Collected data entries
-=-=-
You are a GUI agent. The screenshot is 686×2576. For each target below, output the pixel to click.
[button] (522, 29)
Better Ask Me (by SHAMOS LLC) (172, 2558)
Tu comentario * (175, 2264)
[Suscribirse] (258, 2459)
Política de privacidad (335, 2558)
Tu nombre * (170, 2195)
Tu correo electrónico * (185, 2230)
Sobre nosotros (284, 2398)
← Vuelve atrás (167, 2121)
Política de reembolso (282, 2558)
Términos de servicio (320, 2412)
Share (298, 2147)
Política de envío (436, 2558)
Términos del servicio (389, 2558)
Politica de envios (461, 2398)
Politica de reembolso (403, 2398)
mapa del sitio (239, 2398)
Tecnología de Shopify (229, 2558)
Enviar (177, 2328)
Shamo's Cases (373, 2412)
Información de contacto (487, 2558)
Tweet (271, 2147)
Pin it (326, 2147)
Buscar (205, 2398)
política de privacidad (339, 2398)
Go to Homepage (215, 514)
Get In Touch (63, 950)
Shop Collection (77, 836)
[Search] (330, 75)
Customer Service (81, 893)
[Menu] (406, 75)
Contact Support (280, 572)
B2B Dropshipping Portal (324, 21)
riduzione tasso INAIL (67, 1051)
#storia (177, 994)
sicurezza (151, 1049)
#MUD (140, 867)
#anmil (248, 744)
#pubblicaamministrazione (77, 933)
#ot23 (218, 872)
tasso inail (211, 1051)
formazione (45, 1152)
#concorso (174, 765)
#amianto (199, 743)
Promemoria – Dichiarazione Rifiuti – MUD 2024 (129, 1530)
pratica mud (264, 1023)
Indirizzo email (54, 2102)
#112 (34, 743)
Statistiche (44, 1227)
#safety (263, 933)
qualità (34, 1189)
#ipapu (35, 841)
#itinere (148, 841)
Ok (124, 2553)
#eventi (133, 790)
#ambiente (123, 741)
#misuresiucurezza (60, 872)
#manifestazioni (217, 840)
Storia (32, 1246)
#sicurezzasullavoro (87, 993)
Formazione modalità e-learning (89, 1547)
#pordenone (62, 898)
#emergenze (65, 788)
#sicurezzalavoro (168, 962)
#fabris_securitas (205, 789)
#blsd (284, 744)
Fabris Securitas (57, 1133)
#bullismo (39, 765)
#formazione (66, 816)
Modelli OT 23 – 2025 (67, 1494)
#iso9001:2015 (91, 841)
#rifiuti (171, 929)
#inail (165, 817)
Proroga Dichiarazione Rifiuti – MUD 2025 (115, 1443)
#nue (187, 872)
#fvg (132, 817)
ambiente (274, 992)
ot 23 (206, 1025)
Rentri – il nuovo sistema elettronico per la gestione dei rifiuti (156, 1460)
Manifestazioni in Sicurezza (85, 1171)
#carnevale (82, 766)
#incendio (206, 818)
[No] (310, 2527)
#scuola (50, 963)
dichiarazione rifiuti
-=-=-
ASSIGNMENT
Output the first line of the entries above and every line after it, exactly as written, ending with the line that contains "riduzione tasso INAIL (67, 1051)".

SOLUTION TO THIS PROBLEM
You are a GUI agent. The screenshot is 686×2576. For each target below, output the pixel to click.
[button] (522, 29)
Better Ask Me (by SHAMOS LLC) (172, 2558)
Tu comentario * (175, 2264)
[Suscribirse] (258, 2459)
Política de privacidad (335, 2558)
Tu nombre * (170, 2195)
Tu correo electrónico * (185, 2230)
Sobre nosotros (284, 2398)
← Vuelve atrás (167, 2121)
Política de reembolso (282, 2558)
Términos de servicio (320, 2412)
Share (298, 2147)
Política de envío (436, 2558)
Términos del servicio (389, 2558)
Politica de envios (461, 2398)
Politica de reembolso (403, 2398)
mapa del sitio (239, 2398)
Tecnología de Shopify (229, 2558)
Enviar (177, 2328)
Shamo's Cases (373, 2412)
Información de contacto (487, 2558)
Tweet (271, 2147)
Pin it (326, 2147)
Buscar (205, 2398)
política de privacidad (339, 2398)
Go to Homepage (215, 514)
Get In Touch (63, 950)
Shop Collection (77, 836)
[Search] (330, 75)
Customer Service (81, 893)
[Menu] (406, 75)
Contact Support (280, 572)
B2B Dropshipping Portal (324, 21)
riduzione tasso INAIL (67, 1051)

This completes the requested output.